Steve Jobs uncloaks the 'iPad'

World continues to revolve around sun


Updated Steve Jobs has announced Apple's long-awaited tablet - now officially named the iPad, as The Reg had predicted - at a media circus Wednesday morning in the 757-seat Novellus Theater at San Francisco's Yerba Buena Center for the Arts.

The Reg will offer its considered analysis of what Jobs called "a truly magical and revolutionary product" later today, but first a few iPad details, hot from Steve's lips and courtesy of The New York Times.

Apple iPad

Behold! Apple's new iPad

As expected, the iPad's raison d'être, according to Jobs, is to be a mobile video-watching, book-reading, game-playing, photo-perusing, music-listening, web-surfing, and email-emailing device. It looks like a big, half-inch-thick, 1.5-pound iPhone - although with a more rectangular aspect ratio - even down to the single circular button below the display.

Its 9.7-inch display is significantly bigger than the seven-incher that some pundits had predicted. You can customize the iPad's desktop images - if a term such as "desktop" is not too passé for the ultra-mobile 21st century. Like the iPhone and countless other handhelds, the iPad works in both portrait and landscape modes.

The iPad still uses Google Maps and Google Earth - rumors of any impending Google-Apple breakup will have to wait until later to come to fruition. It runs on what Jobs referred to as Apple's custom silicon, and has 16GB, 32GB or 64GB of flash, and 802.11n WiFi and Bluetooth. It will also be available with 3G connectivity.

According to Apple's iPhone software guru, Scott Forstall, the iPad will run "virtually all" iPhone software "virtually unmodified," either in an iPhone-sized area in the center of the iPad's display or blown up to fit the display. Developers will be able to update their iPhone apps to iPaddishness through an enhanced version of the iPhone SDK, to be released today.

The "artsy" look-and-feel of the event's invitation, which featured splashes and blobs of color, is apparently explained by the iPad's "brushes" feature, which allows you to paint on photos, change their colors, and make images of your own.

David Carr of The New York Times made an interesting observation during the iPad demo: "One of the weird things about the presentation is how it is really all about the software," he writes. "The gadget itself is transparent, a window into software."

An iPad-specific app, iBooks (what else..?), and its accompanying online store is being supported by publishers Penguin, Harper Collins, Simon & Schuster, and Macmillan and Hachette to deliver books based on the popular ePub format. No mention of McGraw-Hill - although that may simply be a bit of spankies because their CEO leaked iPad news yesterday.
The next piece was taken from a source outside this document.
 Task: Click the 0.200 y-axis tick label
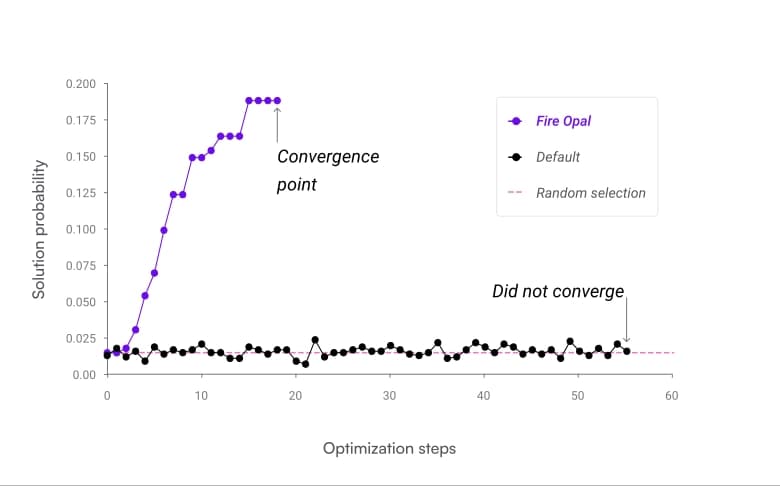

Apple doesn't like leaks.

Apple has developed a version of its productivity suite, iWork, for the iPad, incorporating gesture-based interface elements. iWork consists of Pages, a word-processor-cum-page-layout app; Numbers, a simple spreadsheet; and Keynote, a full-featured presentation app.

3G connectivity is optional. Although all iPads will ship unlocked, Apple has what Jobs called "a breakthrough deal" with AT&T (GSM) in the US - not Verizon (CDMA), which had been rumored - that will allow up to 250MB of data per month for $14.99 and unlimited data for $29.99. There will, however, be no contract required. International deals will be available beginning in June.
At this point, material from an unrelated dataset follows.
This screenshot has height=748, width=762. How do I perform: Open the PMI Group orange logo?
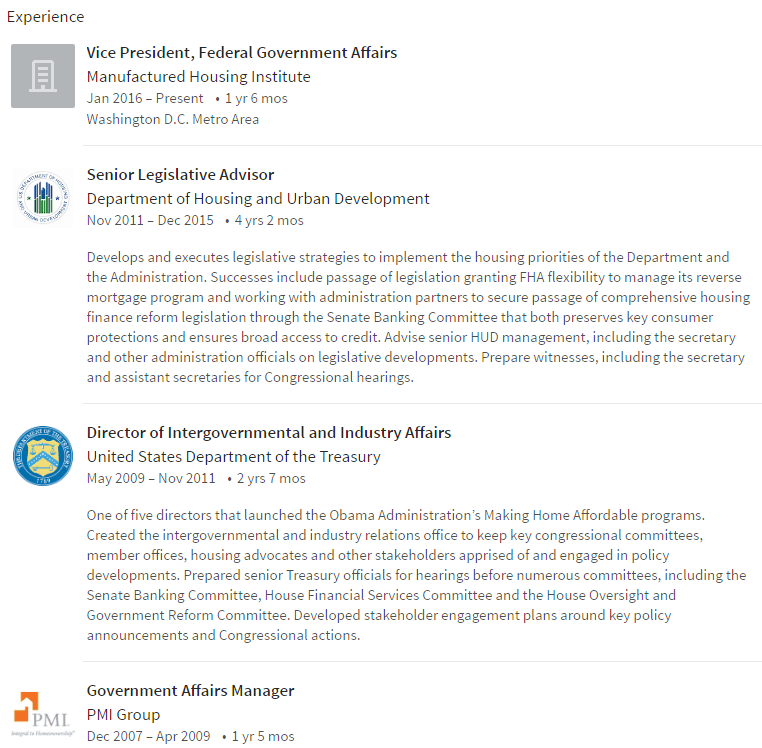[43, 714]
Pricing begins at $499 - that'll get you a non-3G iPad with 16GB of storage. A 32GB version costs $599, and a 64GB version, $699. Want 3G? That'll be $130 more. The non-3G models will ship in two months; the 3G versions will take an additional month. In addition to a charging dock, a keyboard-equipped dock will also be available for those users who don't want to be limited to the multi-touch display's soft keyboard, although pricing wasn't provided. ®

Update: This story was continually updated with more details as they became available.